Tax Extenders Package Advances in Senate



On April 3, the Senate Finance Committee amended and then approved by voice vote tax extender legislation known as the EXPIRE Act. This legislation extends dozens of expiring and expired tax provisions, including those relating to the LIHTC program. It was drafted by Finance Committee Chair Ron Wyden, D. Ore., and Ranking Member Orrin Hatch, R. Utah. The extension is through 2015. And now that the Senate Finance Committee has approved the bill, Wyden may introduce it to the full Senate for debate. The following provisions in the package pertain to the low-income housing industry:

  • 9 Percent Credit Rate Freeze for the Low-Income Housing Tax Credit Program. The LIHTC program provides a tax credit over a period of 10 years after a housing facility occupied by low-income tenants is placed in service. The credit earned each year generally depends on three factors—the investment in the building, the portion of the building devoted to low-income units, and a credit rate. Initially, the applicable rate was 9 percent. However, as interest rates have declined, so has the amount of tax credits that can be used to build an LIHTC site. In 2008, Congress adjusted the formula and set a minimum credit amount of 9 percent, which is based on the original credit rate when the program was created. The provision, originally scheduled to expire at the end of 2013, was extended, and is effective for housing credit dollar amount allocations made before Jan. 1, 2014. This proposal would extend the expiration date by changing the deadline to allocations made before Jan. 1, 2016.

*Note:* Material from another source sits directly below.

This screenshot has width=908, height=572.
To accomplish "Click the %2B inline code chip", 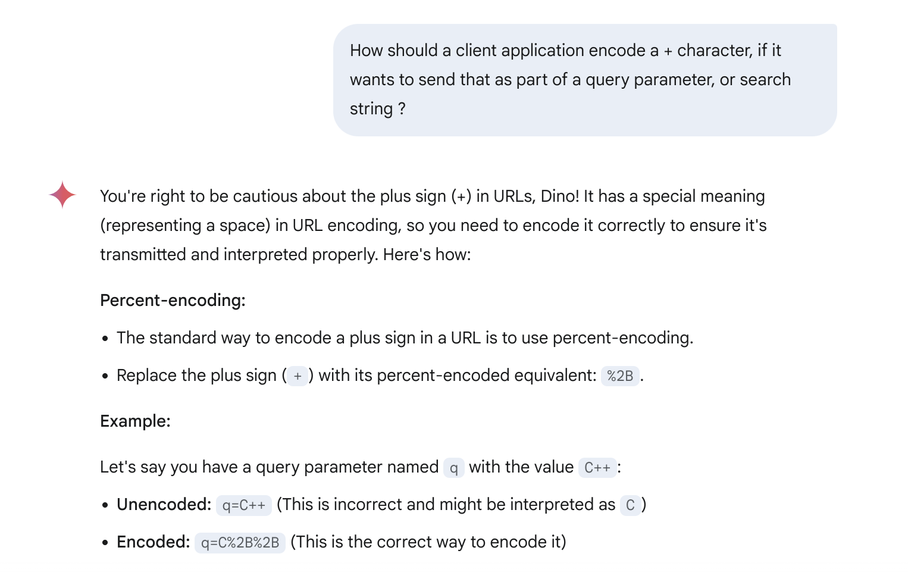I will (620, 376).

  • 4 Percent Credit Rate Floor for Allocated Tax Credit. The Chairman’s modification establishes a 4 percent minimum credit rate under the LIHTC program for the acquisition of existing housing that is not federally subsidized. Any existing housing that is also financed with tax-exempt bonds is not eligible for the 4 percent minimum credit rate. The minimum credit rate applies to buildings placed in service after the date of enactment with respect to which credit allocations are made before Jan. 1, 2016.

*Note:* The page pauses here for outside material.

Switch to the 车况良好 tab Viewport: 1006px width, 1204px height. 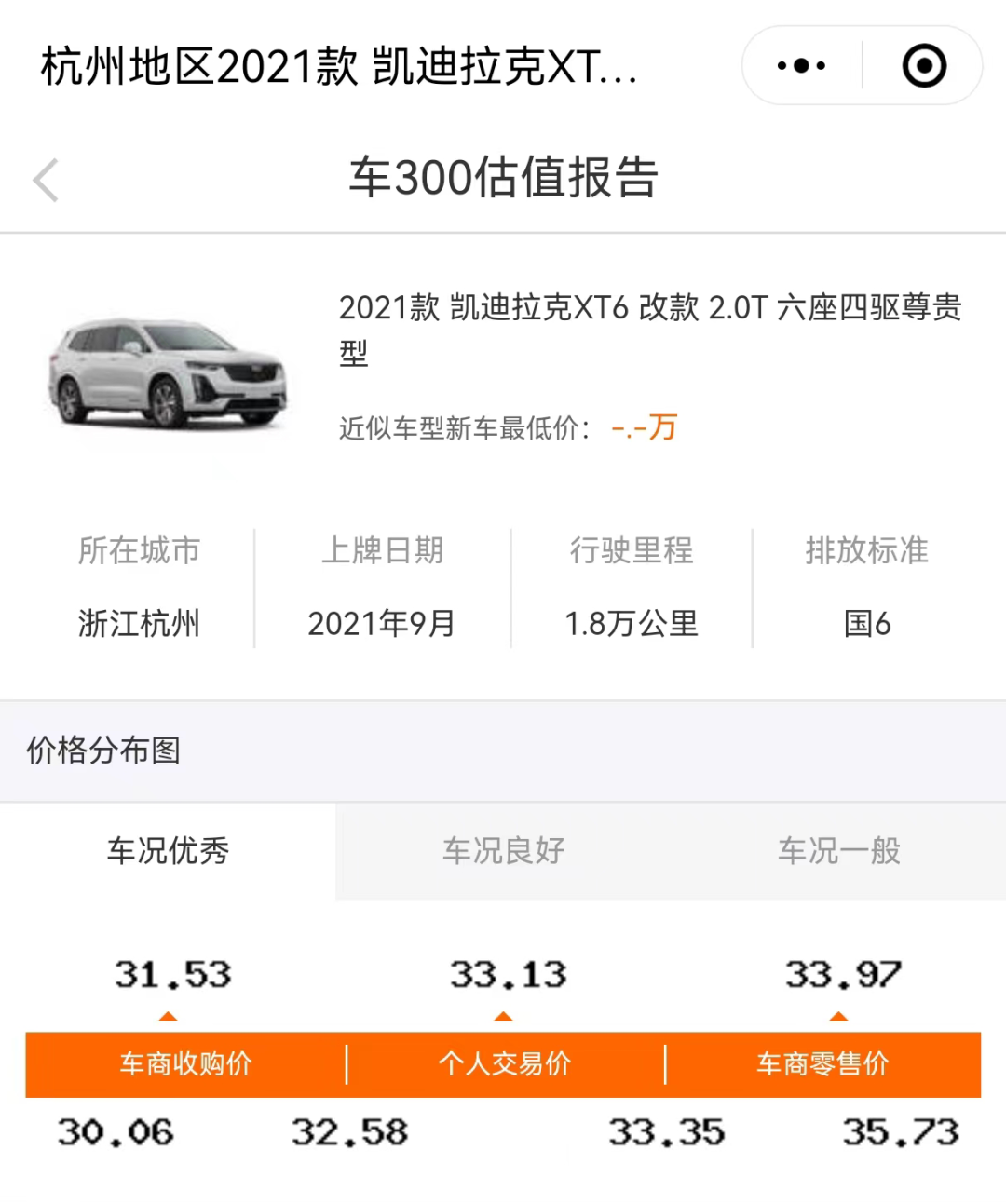pyautogui.click(x=503, y=850)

  • Treatment of Military Basic Housing Allowances. The bill extends a provision whereby any military basic housing allowance received by an active member of the military is not considered income for purposes of calculating whether an individual qualifies as a low-income tenant for the LIHTC program. The provision expired at the end of 2013. The proposal would continue this treatment for two additional years.